魔法文明が栄える「西の国」に住むさすらいの吟遊詩人だ。
才能を認められ、聖堂で、ギターを弾き、讃美歌や聖歌を作曲してそれを歌っている。
即興で、詩を作り、メロディを乗せ、目の前の人にそれを歌って差し上げるのだ。
青年は街のみんなや子どもたちの人気者になった。彼が公園で、路上で一本楽器を取り出すたび、その空間にいるすべて何十人もの人びとが有名人でも見つけたみたいに彼の周りに集まって彼に聞きほれる。
彼は、みんなの喜ぶ顔をみて、嬉しくなった。得意げになった。みんなは、ハンスのことを褒め讃えた。
ああ、確かに満たされていた。
だけど、ハンスのその演奏や歌を本当に聴いてほしい人は、いつもそこにはいないような気持に駆られていた。彼の作る歌や詩はいつも、もう会えない「誰か」のことを思いながら作ったもののように思われる。しかし、それが誰かなんてことは、もはやハンス自身もあえてほじくり返して回想する暇も時間もなかった。ハンスが詩人になった原点にあるのは、少年の時に触れた「誰か」の言葉の数々のような気がする。
あれからどれだけ経ってもあの時であったまだ小さな「誰か」の言葉を越える言葉を一つとして生み出すことができないような気がする。
あの言葉に近づくため、あの心に近づくために、ハンスは無意識のうちに言葉を並べ続けた。

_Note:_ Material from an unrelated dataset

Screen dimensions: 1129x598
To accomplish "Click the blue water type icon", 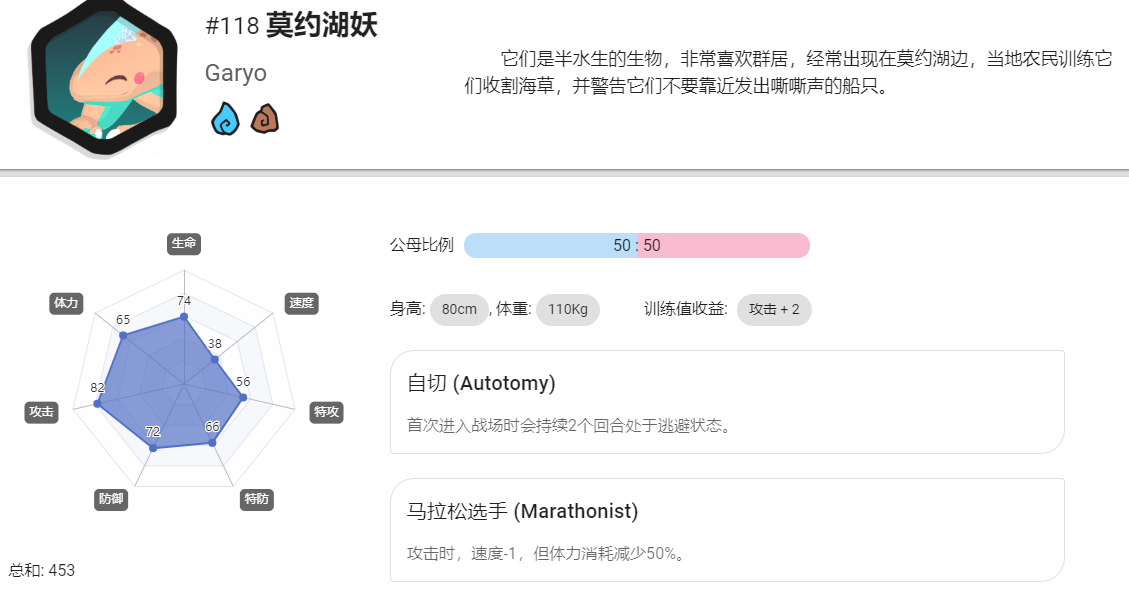I will click(x=225, y=119).
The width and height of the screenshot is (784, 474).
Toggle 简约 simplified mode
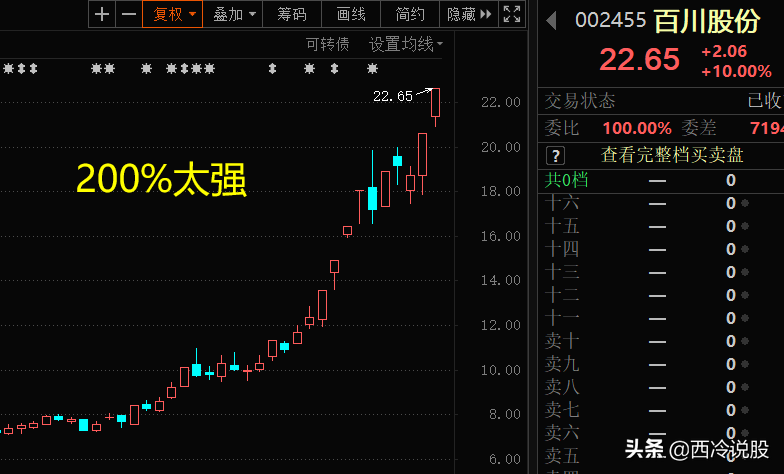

そんなことを続けているうちに、誰にも真似できないような技術を身に付け、「それは才能だよ」ともてはやされて、いつの間にか小さな街の吟遊詩人として人びとを喜ばせ、「魔法」が経済を回している社会において、幸運にもそれで銭を稼いでいく術も身に付けた。
だけど、それでなにも保証なんかされていない。
楽しそうに歌っていたところ、ある大人がやってきてこう言った。
「今は、楽しそうでいいな。だけど、そんなくだらないことばっかりやっていたら将来が大変だぞ。」
「・・・将来?将来って何ですか?」
彼は聞き返した。
大人は呆れてため息をつきながら去っていった。
ハンスにとっては、何か「欠けたもの」があまりにも大きかったのだろう。「将来」を考える余裕すらなかった。
というか、そんなものはどうでもよかった。
教会の人びとは決して悪い人ではなく、むしろ、病気で両親を亡くしみなしごになった彼をあたたかく守り育ててくれたもうひとりの親のような人びとであったと言ってもいい。
しかし、ハンスは決して、本当の想いを誰にも打ち明けることができなかった。
彼は巧妙に教会の人びとが喜び、好みそうな言葉を選び、うまく言葉をすり替えながら、歌に自分の気持ちを託していった。
何かが「本当」じゃなかった。
その誰かと別れてから、もう、十年近くが立っていた。
記憶はもうすっかりない。時の流れはあまりにも残酷なのだ。
人間の脳が直接記憶を蓄えることができるのは三年分だけなのだそう。それ以降はコピーとしてモノクロの偽物が伝えられていく。
すべての出来事は思い出とよばれ、そしてその想い出も記憶という情報になる。そして、その情報すらも、不要なものとして消去され、そして忘却されていくのだ。
けれども、その十年の間、一日たりとも「あの感覚」は心の奥底にこびりついて離れることはなかった。